**PROBLEM DETAILS**: Begin at the line that holds "Screen dimensions: 1534x784" and copy each line exactly until the data below ends, including that last line but no pictures.

***** RECORD SET

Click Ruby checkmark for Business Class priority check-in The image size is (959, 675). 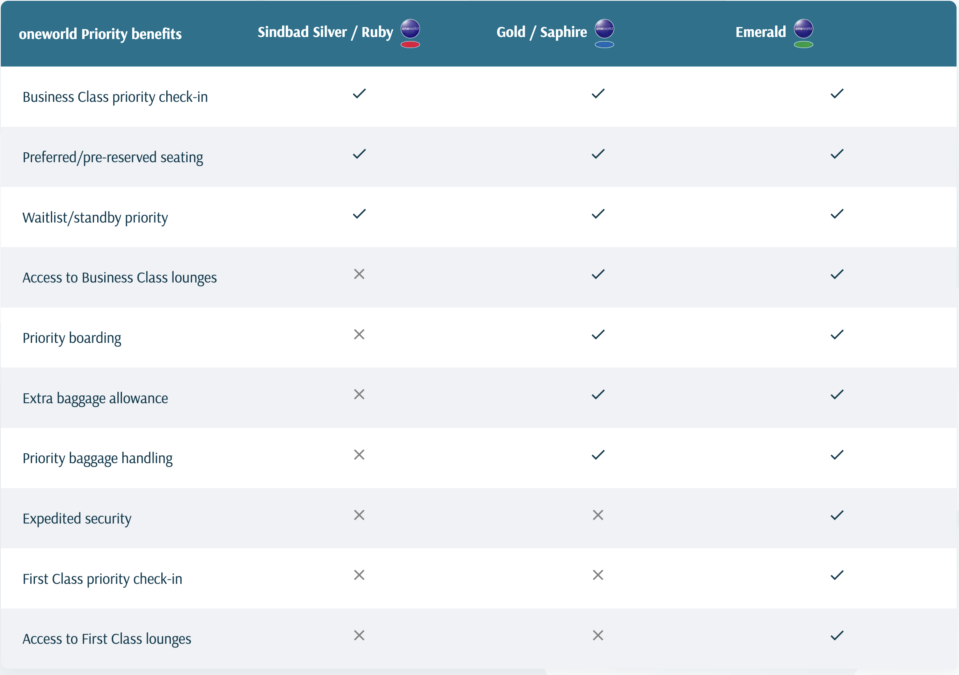[x=359, y=94]
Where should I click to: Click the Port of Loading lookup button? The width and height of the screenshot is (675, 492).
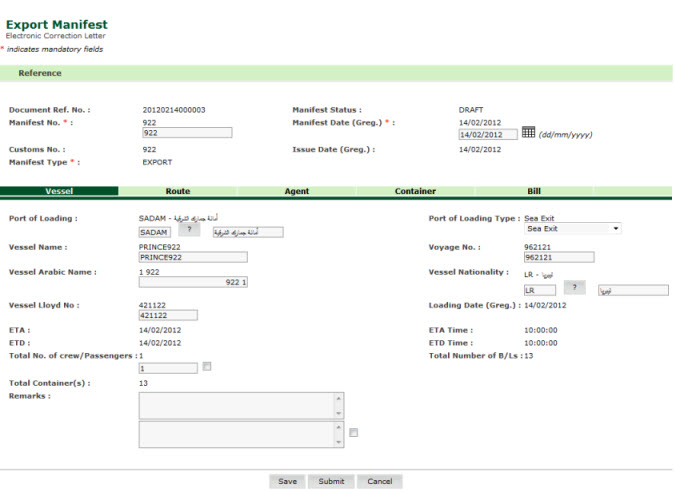190,230
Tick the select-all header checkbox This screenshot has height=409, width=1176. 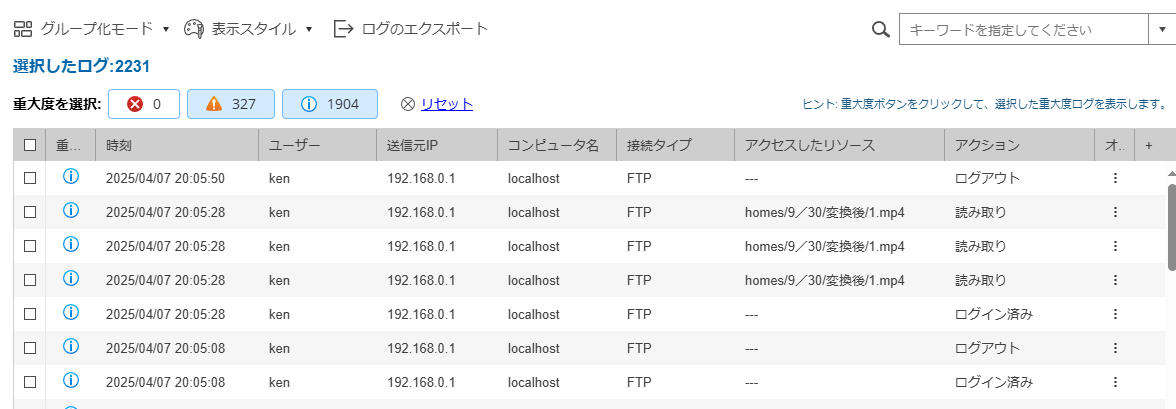[x=30, y=146]
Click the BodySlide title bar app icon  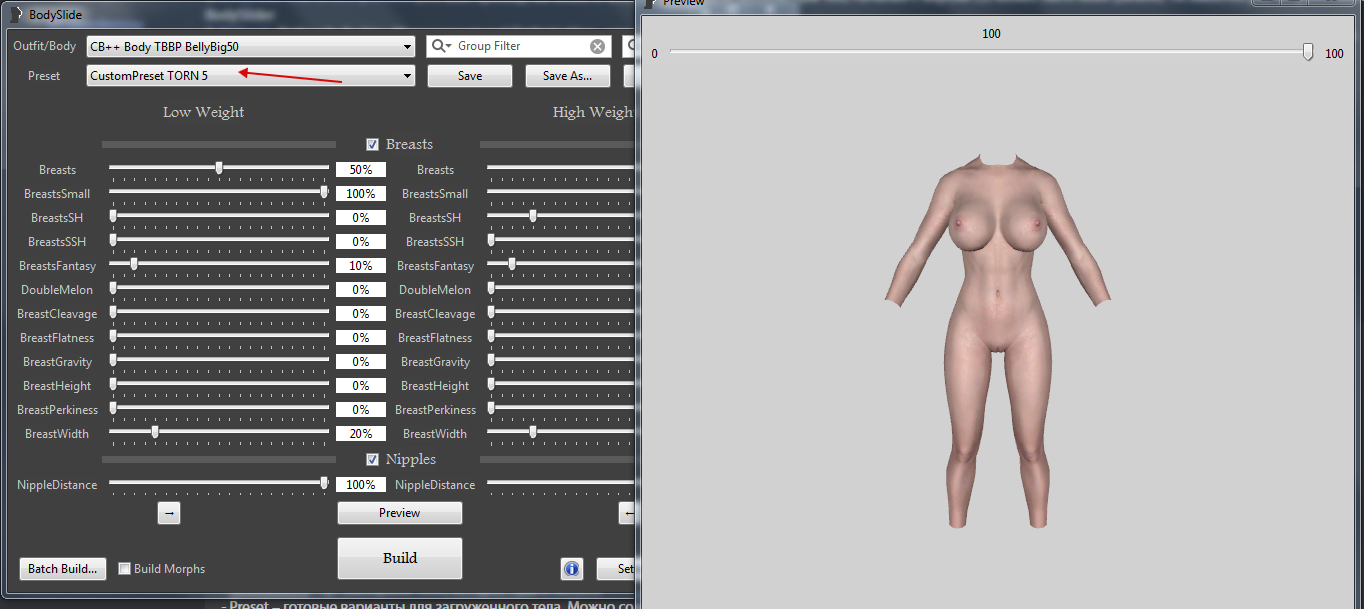pyautogui.click(x=14, y=15)
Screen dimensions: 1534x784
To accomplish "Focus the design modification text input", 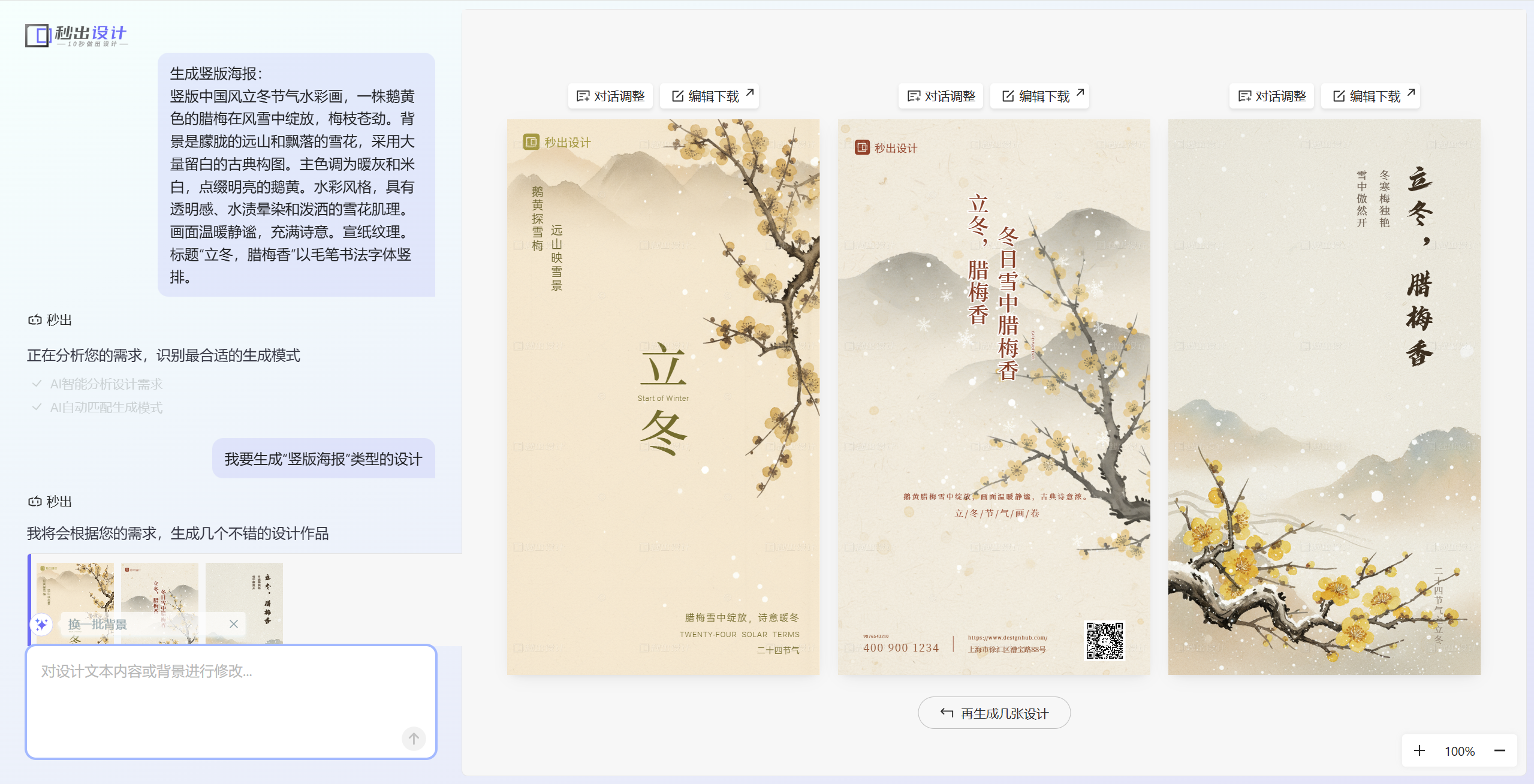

**********

**TASK RESULT**:
Screen dimensions: 1534x784
To accomplish "Focus the design modification text input", 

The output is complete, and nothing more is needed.